October is the month of Halloween, an annual holiday for people of all ages to be allowed to pretend to be anyone they desire and receive treats from the neighbors.
Well, at least that’s how society celebrates the popular spooky holiday today.
The holiday originated back in Europe about 2,000 years ago, where they held the ancient Celtic festival of Samhain. The Celts would dress up in frightening costumes in hopes that it would ward off the spirits and ghosts.
It was not until the late 1800s that Halloween made its way to America, which curated the holiday more for communities to gather together to celebrate ghosts, witches and giving out treats to young trick-or-treaters.
Apart from celebrating the exciting and spooky culture of Halloween in America, there is a much older tradition dedicated to the dead.
Día de los Muertos, also known as The Day of the Dead, has been a longtime Mexican tradition. The holiday formally dates back about 3,000 years ago, where it began as a ritual honoring the dead in pre-Columbian Mesoamerica. The holiday begins on Oct. 31 and carries on through until Nov. 2.
Día de los Muertos is celebrated all over Latin America as well as amongst the Mexican population that resides in the United States.
The holiday revolves around the theme of death, but for individuals who celebrate Día de los Muertos, it is more than that. The holiday is about honoring deceased loved ones by celebrating their memory in cemeteries and by welcoming back their soul through food, drinks, and lively music.

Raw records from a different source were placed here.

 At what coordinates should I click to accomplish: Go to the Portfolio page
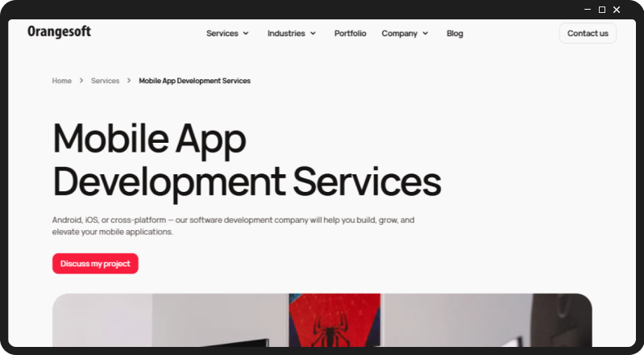point(350,34)
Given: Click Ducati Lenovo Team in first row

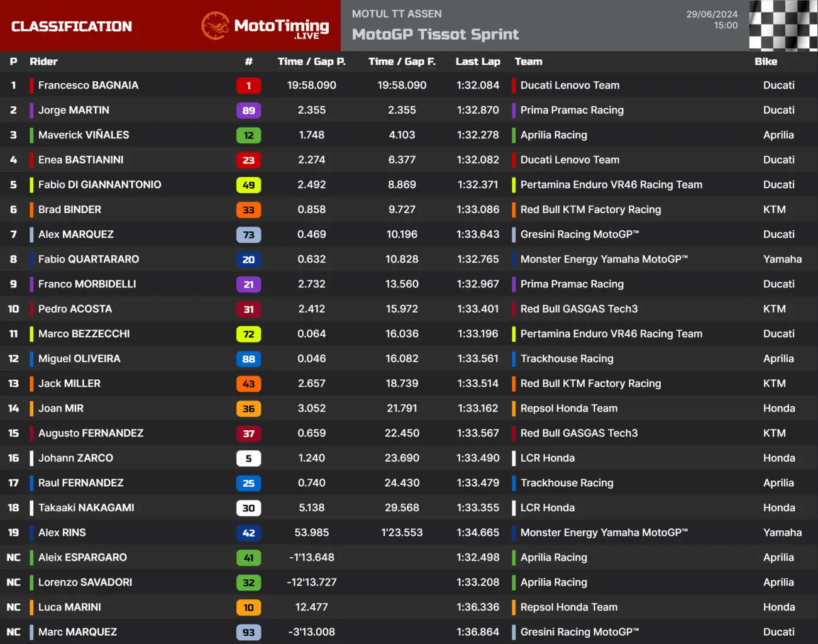Looking at the screenshot, I should coord(570,86).
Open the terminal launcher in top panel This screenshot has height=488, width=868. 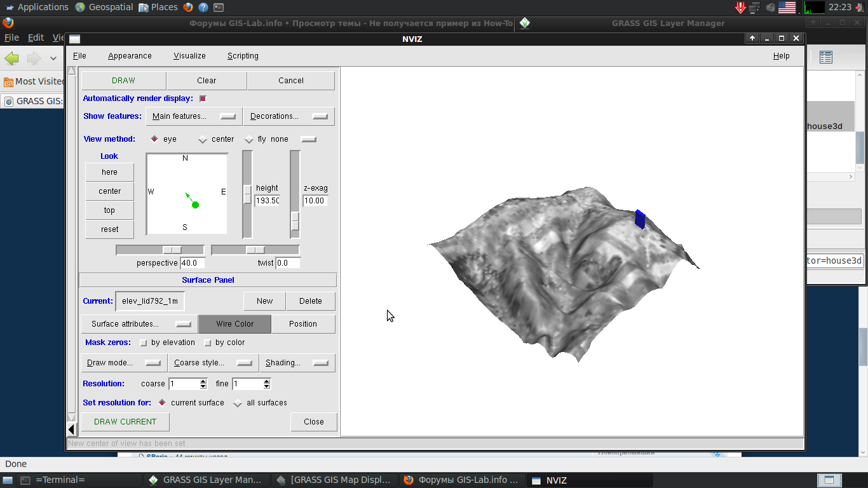tap(218, 7)
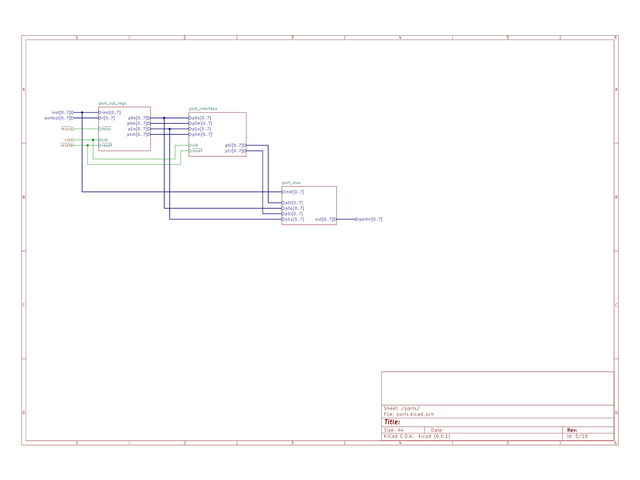Select the port_mux sheet block

(309, 205)
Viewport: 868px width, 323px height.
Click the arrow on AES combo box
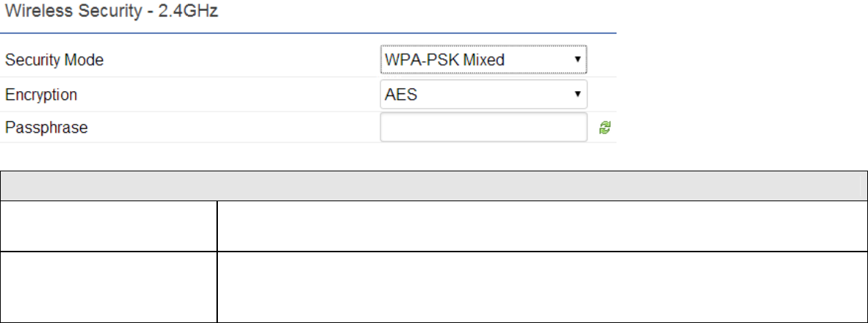tap(577, 94)
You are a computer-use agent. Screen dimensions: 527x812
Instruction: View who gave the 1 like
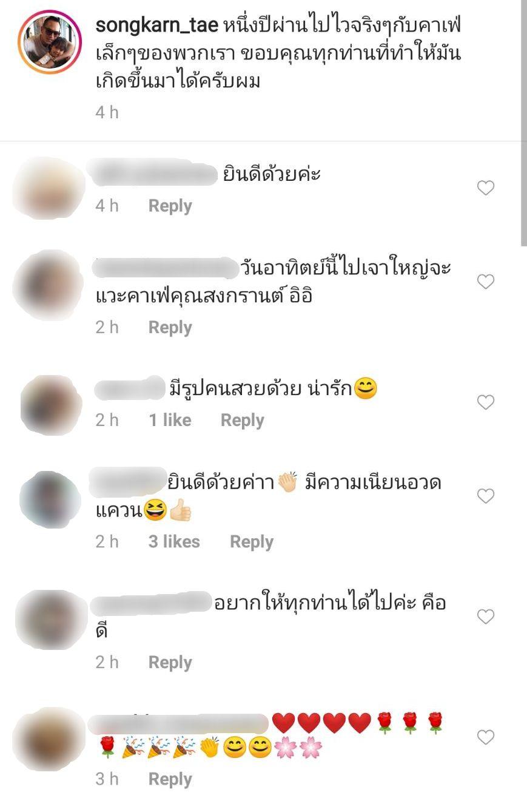point(170,420)
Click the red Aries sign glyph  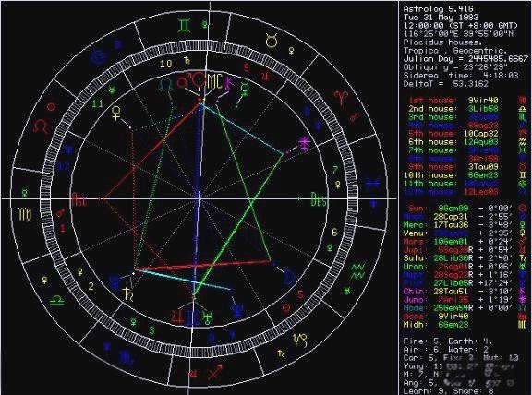click(x=339, y=98)
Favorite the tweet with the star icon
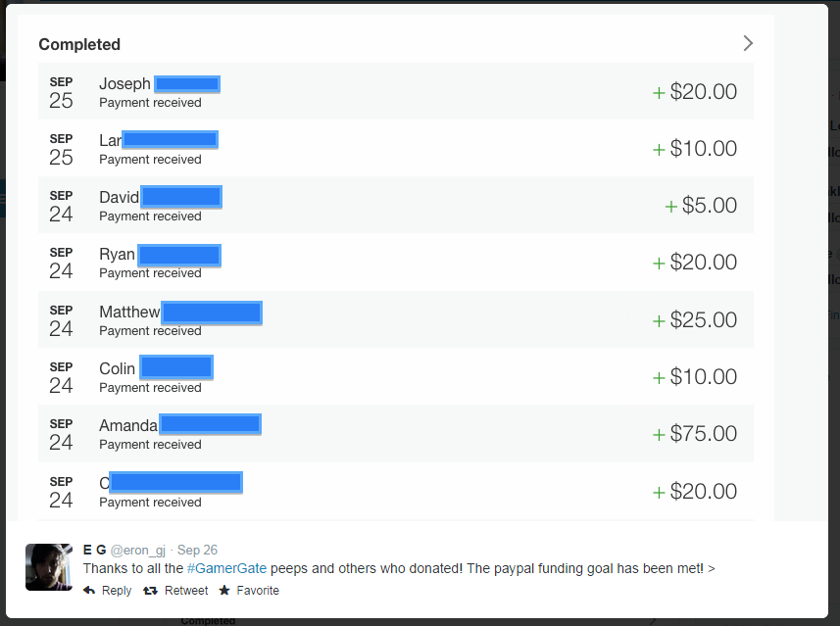Screen dimensions: 840x626 (224, 591)
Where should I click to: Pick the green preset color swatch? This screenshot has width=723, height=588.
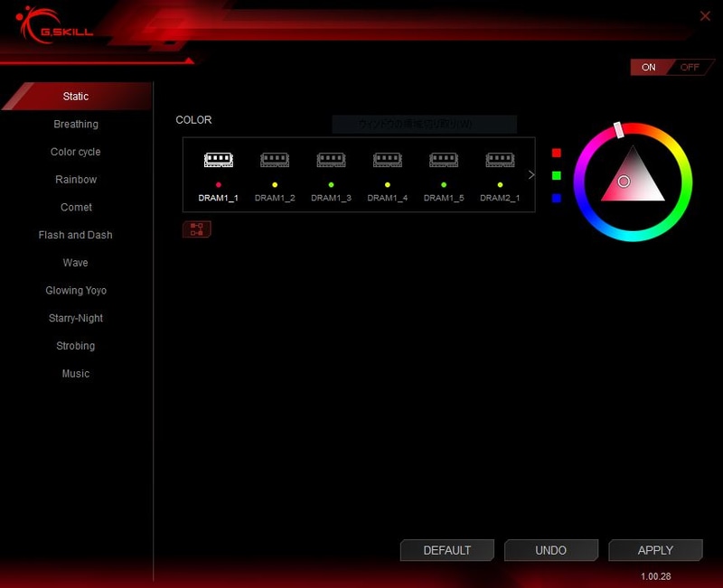(x=555, y=173)
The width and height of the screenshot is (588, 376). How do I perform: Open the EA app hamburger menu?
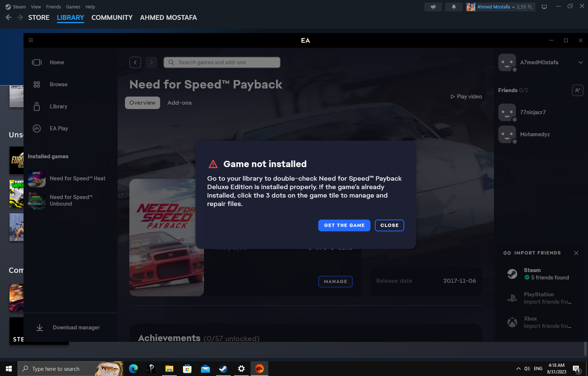point(31,40)
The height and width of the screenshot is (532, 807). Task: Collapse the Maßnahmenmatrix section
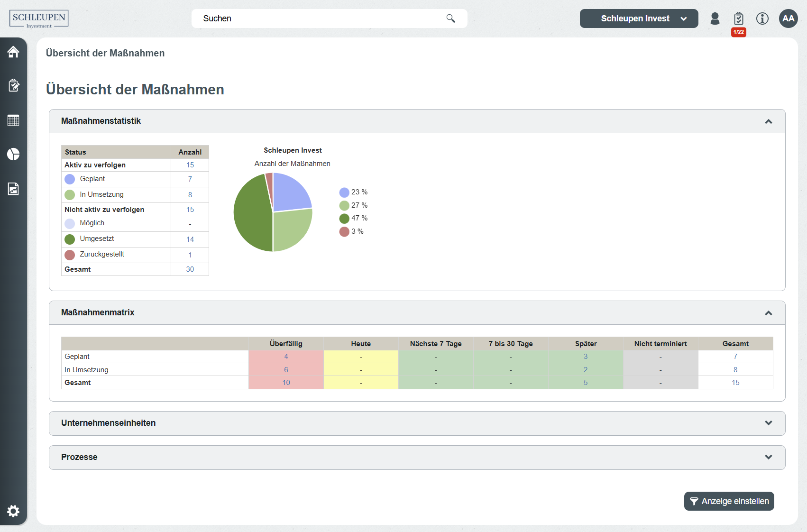pos(768,313)
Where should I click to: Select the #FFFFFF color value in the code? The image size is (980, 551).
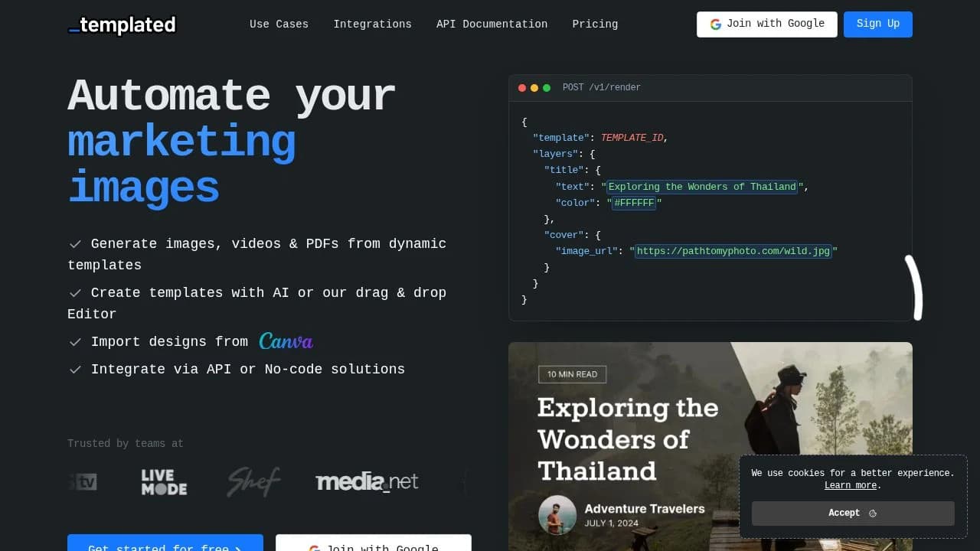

Though Día de los Muertos is an exciting three-day event for the dead, it also focuses on a more serious tradition for Mexican families.
Mexican cultures often have a shrine dedicated to their loved ones, often displaying ofrendas inside their homes.
Ofrendas are offerings placed on their loved one’s altar to honor their memory and is intended for welcoming back their soul. It is also a tradition for families to display sugar skulls to represent their loved ones.
To get into the spirit of the holiday, San Jose held their Annual Día de los Muertos Procession and Festival on Sunday, Oct. 20, 2019.
“For me, [during] this time around it is special, because it is about celebrating the afterlife and showing my appreciation,” stated Jordan Valentino, an attendee from the festival.
The festival first kicked off with their parade, where people of all genders and ages had their faces colorfully painted resembling La Calavera Catrina, also known as Elegant Skull. There were beautiful performers wearing colorful feather headpieces and shell ankle bracelets, creating loud noises to amped up the crowd’s excitement.
“Here in San Jose, with such a large Hispanic population, it’s more advertised as a social gathering. Día de los Muertos has been more glorified in films, such as CoCo. In the film, it is about remembering the dead, but for us, we always try to remember the dead and not just one day,” expressed Robert Buenrostro, a participant from the parade.